“Welcome home”, said the wise P. That was the shortest, yet probably the most meaningful, way of greeting someone who has not slept in the same bed two nights in a row for several weeks – someone whose most tangible connection to life was WhatsApp and FaceTime. “I needed to hear this”, I said in response. They were going to take me away, to a little town on the seaside. My godmother firmly clasped my hand, interlacing her fingers with mine, like He would do when we were climbing down the stairs.
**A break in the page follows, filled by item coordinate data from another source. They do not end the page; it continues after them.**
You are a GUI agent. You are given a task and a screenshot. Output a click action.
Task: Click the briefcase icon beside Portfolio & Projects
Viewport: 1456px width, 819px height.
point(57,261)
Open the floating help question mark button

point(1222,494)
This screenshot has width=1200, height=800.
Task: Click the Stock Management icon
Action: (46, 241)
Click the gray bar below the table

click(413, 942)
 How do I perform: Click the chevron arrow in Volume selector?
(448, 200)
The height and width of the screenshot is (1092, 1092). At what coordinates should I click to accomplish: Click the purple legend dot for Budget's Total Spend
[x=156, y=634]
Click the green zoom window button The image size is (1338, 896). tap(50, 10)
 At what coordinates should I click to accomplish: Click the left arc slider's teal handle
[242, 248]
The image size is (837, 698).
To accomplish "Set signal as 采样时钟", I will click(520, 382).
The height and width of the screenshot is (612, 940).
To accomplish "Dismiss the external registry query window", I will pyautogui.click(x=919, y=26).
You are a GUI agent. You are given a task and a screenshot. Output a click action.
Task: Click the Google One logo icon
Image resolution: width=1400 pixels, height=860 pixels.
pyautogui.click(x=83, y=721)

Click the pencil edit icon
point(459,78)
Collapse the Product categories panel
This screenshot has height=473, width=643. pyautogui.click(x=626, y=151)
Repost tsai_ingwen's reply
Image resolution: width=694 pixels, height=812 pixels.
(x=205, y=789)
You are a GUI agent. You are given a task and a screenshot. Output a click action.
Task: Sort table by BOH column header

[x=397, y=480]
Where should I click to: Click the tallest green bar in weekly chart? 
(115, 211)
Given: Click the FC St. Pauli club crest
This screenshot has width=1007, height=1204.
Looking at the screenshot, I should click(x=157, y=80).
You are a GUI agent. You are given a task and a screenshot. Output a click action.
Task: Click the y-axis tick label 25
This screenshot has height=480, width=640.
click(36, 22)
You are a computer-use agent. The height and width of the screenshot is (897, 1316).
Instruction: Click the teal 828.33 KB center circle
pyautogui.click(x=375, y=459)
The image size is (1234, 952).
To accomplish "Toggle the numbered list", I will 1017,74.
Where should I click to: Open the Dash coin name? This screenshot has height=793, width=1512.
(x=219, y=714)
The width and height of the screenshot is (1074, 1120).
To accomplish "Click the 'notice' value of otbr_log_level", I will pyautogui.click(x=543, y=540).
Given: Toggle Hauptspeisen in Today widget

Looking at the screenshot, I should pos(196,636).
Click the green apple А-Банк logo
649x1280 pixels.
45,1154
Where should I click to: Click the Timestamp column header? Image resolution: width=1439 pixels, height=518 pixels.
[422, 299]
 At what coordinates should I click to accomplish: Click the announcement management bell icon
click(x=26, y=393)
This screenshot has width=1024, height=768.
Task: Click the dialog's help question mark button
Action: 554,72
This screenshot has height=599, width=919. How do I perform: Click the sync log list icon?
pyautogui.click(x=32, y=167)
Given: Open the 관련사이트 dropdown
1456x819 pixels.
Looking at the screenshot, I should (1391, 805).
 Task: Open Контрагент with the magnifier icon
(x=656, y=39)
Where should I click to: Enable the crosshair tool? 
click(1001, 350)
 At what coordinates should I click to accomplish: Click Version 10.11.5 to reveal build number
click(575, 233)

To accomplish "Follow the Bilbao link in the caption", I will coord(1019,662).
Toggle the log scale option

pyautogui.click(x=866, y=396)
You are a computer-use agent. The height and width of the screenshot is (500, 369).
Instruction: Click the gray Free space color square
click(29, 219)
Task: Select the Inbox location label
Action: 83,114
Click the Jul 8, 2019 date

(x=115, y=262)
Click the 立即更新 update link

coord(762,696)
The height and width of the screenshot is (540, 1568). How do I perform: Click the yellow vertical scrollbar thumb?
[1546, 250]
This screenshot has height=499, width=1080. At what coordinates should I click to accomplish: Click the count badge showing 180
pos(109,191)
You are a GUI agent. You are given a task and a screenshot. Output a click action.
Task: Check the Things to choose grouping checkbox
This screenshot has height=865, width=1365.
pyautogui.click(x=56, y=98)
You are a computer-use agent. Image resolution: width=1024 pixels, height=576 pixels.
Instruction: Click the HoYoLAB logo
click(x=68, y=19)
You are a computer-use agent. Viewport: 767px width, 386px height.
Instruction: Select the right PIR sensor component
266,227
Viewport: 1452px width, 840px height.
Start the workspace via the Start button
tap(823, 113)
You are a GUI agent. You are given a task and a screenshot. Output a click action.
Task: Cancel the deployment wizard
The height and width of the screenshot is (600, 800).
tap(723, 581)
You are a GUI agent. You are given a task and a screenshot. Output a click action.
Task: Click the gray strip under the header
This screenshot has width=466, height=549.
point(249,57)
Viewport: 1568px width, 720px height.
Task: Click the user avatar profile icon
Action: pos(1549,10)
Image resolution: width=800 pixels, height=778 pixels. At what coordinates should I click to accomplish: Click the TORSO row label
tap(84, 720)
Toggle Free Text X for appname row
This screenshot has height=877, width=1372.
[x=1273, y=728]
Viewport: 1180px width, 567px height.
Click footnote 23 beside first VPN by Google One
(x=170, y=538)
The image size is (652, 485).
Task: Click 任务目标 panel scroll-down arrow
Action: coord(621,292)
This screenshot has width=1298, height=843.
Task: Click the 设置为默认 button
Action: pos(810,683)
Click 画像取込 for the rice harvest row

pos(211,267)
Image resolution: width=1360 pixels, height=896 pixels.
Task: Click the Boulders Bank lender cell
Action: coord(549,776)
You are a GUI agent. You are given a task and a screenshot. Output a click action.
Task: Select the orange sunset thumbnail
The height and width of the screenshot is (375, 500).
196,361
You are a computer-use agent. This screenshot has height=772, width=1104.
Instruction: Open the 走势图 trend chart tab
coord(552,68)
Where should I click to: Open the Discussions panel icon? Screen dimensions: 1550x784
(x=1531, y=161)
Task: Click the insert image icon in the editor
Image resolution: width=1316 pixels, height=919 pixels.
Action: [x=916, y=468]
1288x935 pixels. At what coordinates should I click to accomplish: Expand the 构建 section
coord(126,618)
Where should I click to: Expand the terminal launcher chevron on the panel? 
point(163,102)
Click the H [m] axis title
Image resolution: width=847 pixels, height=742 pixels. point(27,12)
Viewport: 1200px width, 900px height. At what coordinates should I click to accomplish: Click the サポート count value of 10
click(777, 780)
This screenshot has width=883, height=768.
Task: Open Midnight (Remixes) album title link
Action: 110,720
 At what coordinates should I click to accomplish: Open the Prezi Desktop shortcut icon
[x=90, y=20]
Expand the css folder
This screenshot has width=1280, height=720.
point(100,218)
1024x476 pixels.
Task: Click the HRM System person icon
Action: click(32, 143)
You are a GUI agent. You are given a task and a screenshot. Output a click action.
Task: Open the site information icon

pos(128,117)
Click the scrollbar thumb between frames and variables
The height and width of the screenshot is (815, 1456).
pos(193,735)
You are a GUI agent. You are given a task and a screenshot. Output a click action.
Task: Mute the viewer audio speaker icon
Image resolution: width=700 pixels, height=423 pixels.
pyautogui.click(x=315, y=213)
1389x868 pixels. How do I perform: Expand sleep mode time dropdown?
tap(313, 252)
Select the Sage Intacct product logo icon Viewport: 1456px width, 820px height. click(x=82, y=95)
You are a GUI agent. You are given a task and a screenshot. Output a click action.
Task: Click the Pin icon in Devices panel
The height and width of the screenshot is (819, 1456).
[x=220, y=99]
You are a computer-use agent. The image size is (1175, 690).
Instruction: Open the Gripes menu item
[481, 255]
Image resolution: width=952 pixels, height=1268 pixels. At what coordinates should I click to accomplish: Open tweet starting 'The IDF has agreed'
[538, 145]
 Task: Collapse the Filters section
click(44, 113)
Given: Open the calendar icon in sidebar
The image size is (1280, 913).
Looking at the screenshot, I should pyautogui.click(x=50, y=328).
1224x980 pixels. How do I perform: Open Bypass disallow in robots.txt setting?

She did not let it go for the next two hours, while we drove silently in thick darkness, pierced only by the frail light of an eclipsed moon.
I thought of the lyrics of “The Partisan” on the spur of the moment (I only knew the English version of the song made famous by Leonard Cohen):
When they poured across the border
I was cautioned to surrender
This I could not do
I took my gun and vanished.
I have changed my name so often
I've lost my wife and children
But I have many friends
And some of them are with me
An old woman gave us shelter
Kept us hidden in the garret
Then the soldiers came
She died without a whisper
There were three of us this morning
I'm the only one this evening
But I must go on
The frontiers are my prison
Les Allemands étaient chez moi
Ils me dirent, "résigne toi"
Mais je n'ai pas peur
J'ai repris mon âme
J'ai changé cent fois de nom
J'ai perdu femme et enfants
Mais j'ai tant d'amis
J'ai la France entière
Un vieil homme dans un grenier
Pour la nuit nous a caché
Les Allemands l'ont pris
Il est mort sans surprise
Oh, the wind, the wind is blowing
Through the graves the wind is blowing
Freedom soon will come
Then we'll come from the shadows
True, the conditions I found myself in were not as bad as that of a French resistance fighter during the Second World War. I had also lost a child, but I had many friends who could give me shelter. Frontiers were not my prison. To the contrary, the world out there was less foreign than the place I used to call home for seven years.
But the “garret” I was hiding in, the love that was poured out on me since I began this new journey could not fill the void I had within me. The bells of the little church that rang at every quarter past the hour, the sand that was burning my feet, even Sixto, the charming dog of the family, everything reminded me of “Him” (as He had played with Sixto a whole day when He was receiving treatment in Barcelona). I knew that I was going to travel and suffer alone from now on.
And just like the French resistance fighter, I had to go on. For “Him”. For my friends and companions. For the “resistance”.
To continue to resist is in itself an enormous challenge. Some nights, I only see morbid things when I close my eyes, often death itself. Those nights – most nights – I am scared to close my eyes. Other nights, I see nothing. The void inside morphs into a black velvet curtain, covering over the good moments I shared with Him. I try to remember his face, but I can’t. It was as if someone has deleted my memory. I know I had a past, but I don’t know who I am. And I don’t know what is the purpose of my life, why I am fighting. After all, to resist cannot be the sole purpose of life.
Or maybe it is too early to continue to resist, to struggle to find a new meaning for life. Perhaps I have to understand, I have to feel that I am still alive first. I fix my eyes on the text message that was sent by my other godmother: “Take your time. Don’t feel pressured about anything. Get in the sea, though. She will remind you about yourself! Float about and feel how good the water is.”
I obey. I get in the sea. I fill my lungs with her unique briny smell. I let her take me into her arms. While floating about, I look at the beach, the white houses and the little church that rise below the green hills.
“He would have loved these church bells”, I say to myself. “And he would have hated the bells of the church where he embarked on his last journey”. Was it possible to live constantly thinking about what he would have loved or hated? Could this be the freedom that the French fighter talked about?
It is indeed too early to answer these questions, or to enjoy freedom – a freedom that was thrust upon me, and not on my own volition. I cannot come from the shadows yet, for the shadows are my prison.